Solved – What test to use when a chi-squared assumption is violated but the contingency table only has one row

chi-squared-testfishers-exact-test

I have some data of lizard counts near rock piles of different types that I'm trying to analyse.

There are three different types of rocks (control, design 1, and design 2) and I have a lizard count for each pile, so my table is a 1 x 3 contingency table. The observed values were control = 8, design 1 = 17, design 2 = 2.

However, one of the expected counts is below 5 (expected counts are 11.25, 11.25, and 4.5, based on the proportions of different rock piles at the site). Does this violate the assumption of the chi-squared test? If so, what test can I use (I believe Fisher's exact test doesn't work when there's only one row?)

Thank you!

Best Answer

The "expected count >5" is not an assumption of the test. It's a rough rule of thumb relating to the adequacy of the chi-squared approximation to the distribution of the test statistic.

An expected value of 4.5 shouldn't be all that big of a problem. However we can check how much effect it has, using simulation.

I've just done a large simulation for your specific sample size and null-probabilities; the relationship between the true significance level and the chisquared approximation is pretty good for significance levels below 20%:

ECDF of simulated p-values under H0 for population proportions of 5/12, 5/12, 2/12 and n=27

The above plot shows the empirical cdf of simulated p-values under $H_0$ for population proportions of $\frac{5}{12},\frac{5}{12},\frac{2}{12}$ and $n=27$. Those "wobbles" away from the y=x line in the top 3/4 of the plot are not random, but reflect the actual distribution (there is randomness in the plot but it's mostly too small to discern in that plot; repeat simulations look the same).

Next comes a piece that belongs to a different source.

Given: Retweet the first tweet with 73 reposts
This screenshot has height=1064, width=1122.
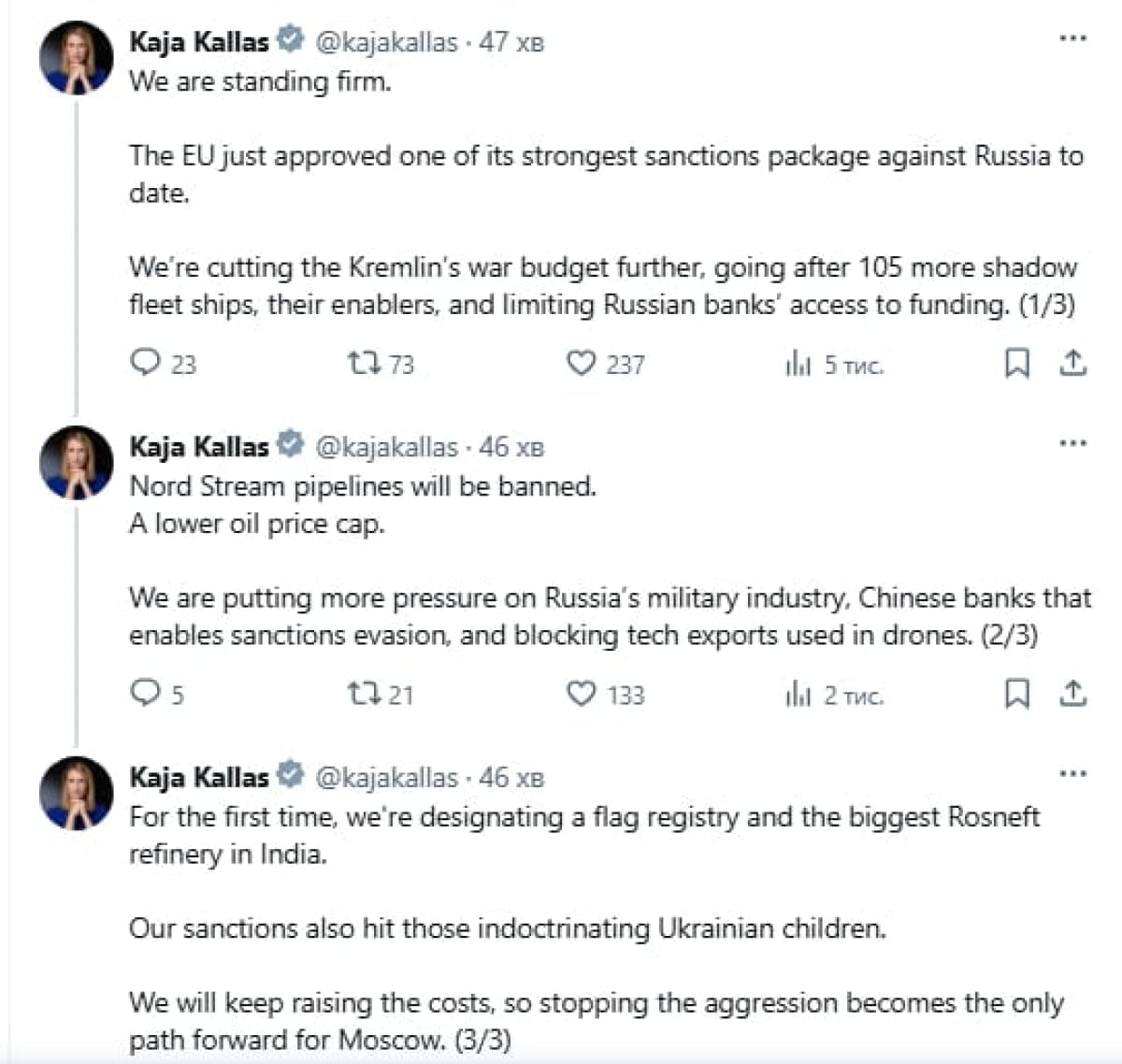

In addition we can compute from the same simulations that the true significance level for a nominal 5% chi-squared test is about 4.7% which is slightly conservative (this is on 300,000 simulations). The chi-squared approximation seems reasonably adequate to me.

However, you can perform an 'exact' test (to any desired degree of accuracy on the estimated significance level) for any given statistic (such as the Pearson chi-squared statistic) by using the simulated distribution under the null. Indeed a perfectly-exact test could be obtained by enumeration (at least in the upper tail), but involves more effort.

In some cases the G-test for multinomial goodness of fit (which is also asymptotically chi-squared) has a slightly better approximation to the chi-squared distribution in small samples. We can also check that, but in this case the approximation appears to be slightly worse in the region of 5%. An exact test based on simulation could be performed for this case as well.

A variety of other choices of test are possible and for any given test statistic exact tests may be constructed if need be.